Sartre had little interest in the practical management of the magazine. Maurice Merleau-Ponty took over the day-to-day direction.50 The other highly energetic member of the team was Simone de Beauvoir. She came up with ideas for articles, read through the pile of submissions, and wielded her editor’s pen with skill. It was a great deal of work in addition to her own writing, but she relished it.
By the summer of 1946, Beauvoir was wondering what to write next. She wanted to write about herself, and Sartre encouraged her. Once again, he asked her: What did it mean to be a woman?
She answered, a little impatiently, that for her it did not mean much. She led the same sort of life as her male friends, she was just as privileged, and she had never felt inferior because of her femininity. “All the same,” Sartre insisted, “you weren’t brought up in the same way as a boy would have been; you should look into it further.”
Beauvoir was sure she could dispense with the question quickly. She went to the Bibliothèque Nationale and looked up everything she could find on the condition of women and the myths of femininity. She was there for weeks and was astonished by her findings. “It was a revelation
. This world was a masculine world, my childhood had been nourished by myths forged by men, and I hadn’t reacted to them in at all the same way I should have done if I had been a boy.”51
Such was her interest in the subject that she put her memoir project to one side and embarked on what she thought would be a long essay.

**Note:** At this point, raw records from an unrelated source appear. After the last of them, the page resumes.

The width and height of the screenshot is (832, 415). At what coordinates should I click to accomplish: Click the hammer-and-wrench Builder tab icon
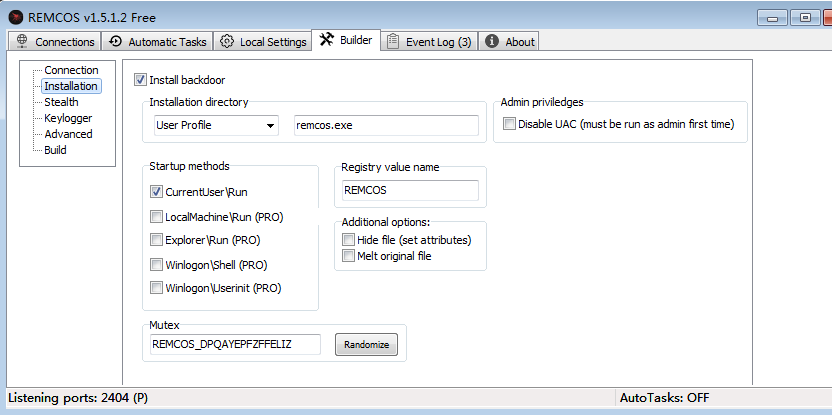(326, 40)
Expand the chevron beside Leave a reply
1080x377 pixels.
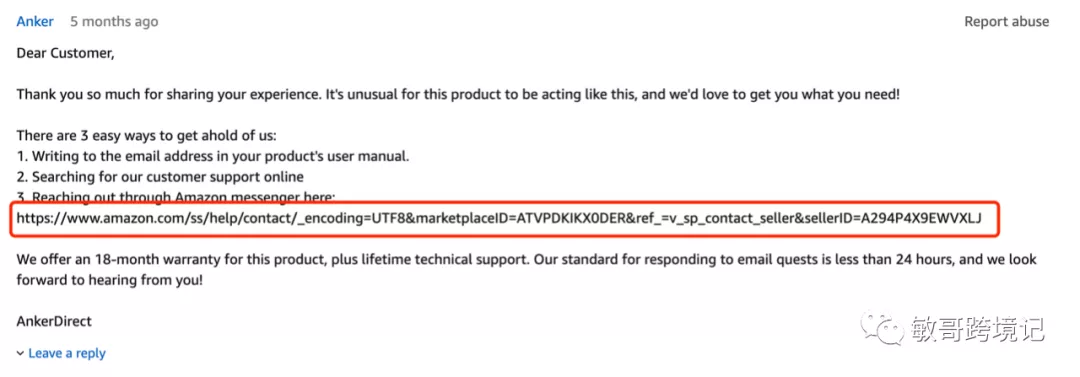(20, 354)
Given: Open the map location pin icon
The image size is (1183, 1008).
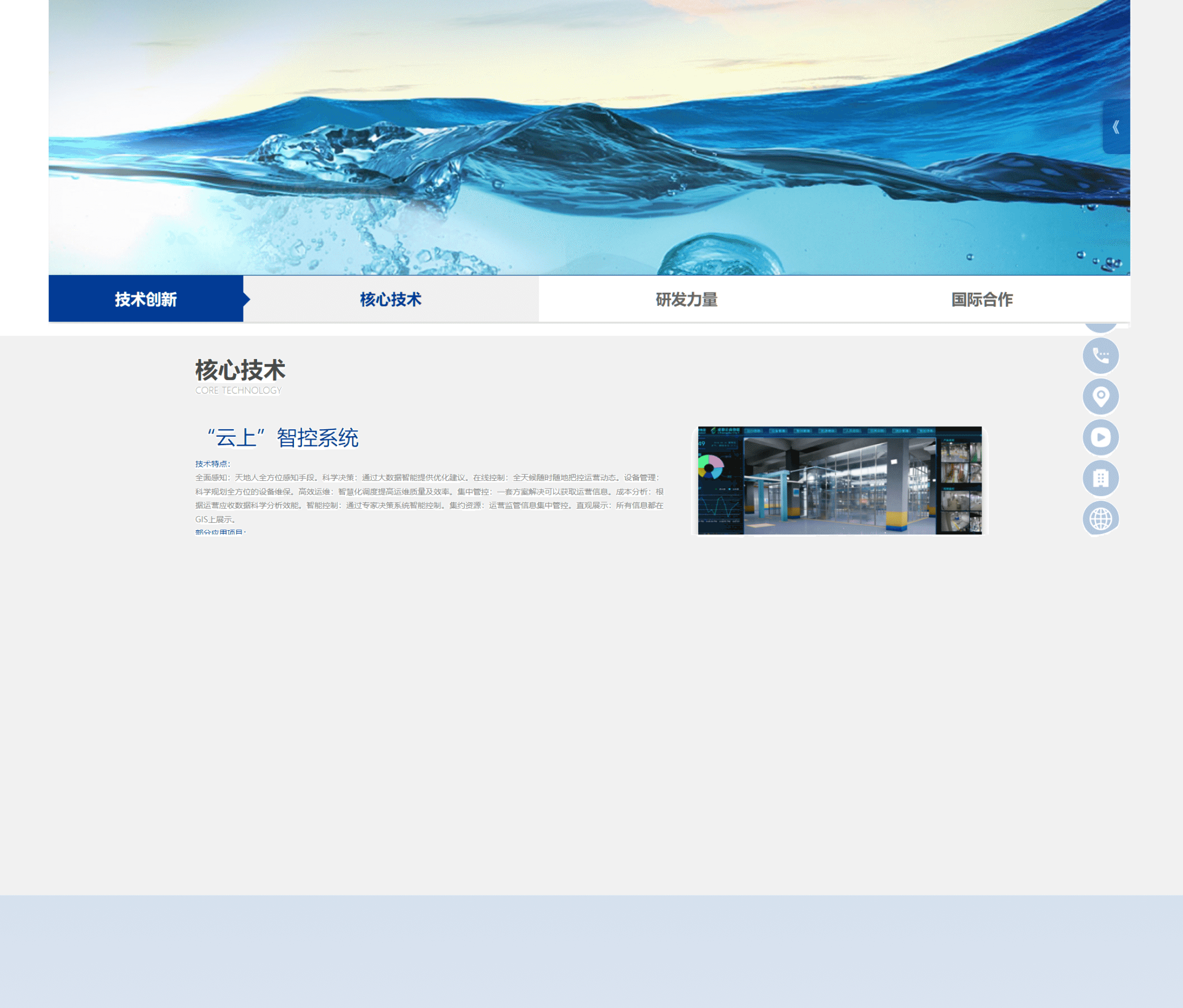Looking at the screenshot, I should [x=1100, y=396].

It was to become a thick book, a twentieth-century landmark called The Second Sex.
Beauvoir had greatly envied Sartre and Bost when they flew off to the United States, and was thrilled when Philippe Soupault, a French surrealist writer and journalist who had lived in the United States during the war, managed to arrange a series of lectures for her at American universities. She was to leave in January 1947.

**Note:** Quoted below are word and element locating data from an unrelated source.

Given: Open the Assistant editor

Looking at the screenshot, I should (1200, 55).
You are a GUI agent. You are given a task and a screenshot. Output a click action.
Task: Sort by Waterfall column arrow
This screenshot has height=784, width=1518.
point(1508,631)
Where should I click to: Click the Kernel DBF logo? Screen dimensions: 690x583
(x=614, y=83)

She was also extremely nervous. Four months was a long time to be away. She felt as if she were leaving her life behind. It did not help that while she was away, Vanetti was coming to Paris to live with Sartre.
She wondered, would she be able to immerse herself in American life as Sartre and Bost had done? Unlike Sartre, she had a good command of English, even if her accent was thick. But whereas Sartre had been looked after there—first by the Office of War Information, then by Vanetti—Beauvoir was on her own.
The final weeks passed in a whirl. It was a tumultuous time. The cold war divided French intellectuals and split up friendships. There were endless discussions about Soviet communism versus American imperialism, the Soviet gulag versus the American atom bomb.
Relations between Sartre and Camus were already strained because of politics. Then, in October 1946, Beauvoir writes: “a tumultuous newcomer burst into our group.”52 Arthur Koestler and his wife were visiting Paris for a few weeks. Koestler’s novel Darkness at Noon, a chilling look at Stalinist Russia, was a best seller in France. Koestler and Camus were close, and shared a virulent anticommunism. Sartre and Beauvoir often went out with them. Koestler and Camus would harangue Sartre about his sympathy with the Soviet Union, telling him he was an apologist for Stalinism. They drank vast quantities, and their arguments were fierce.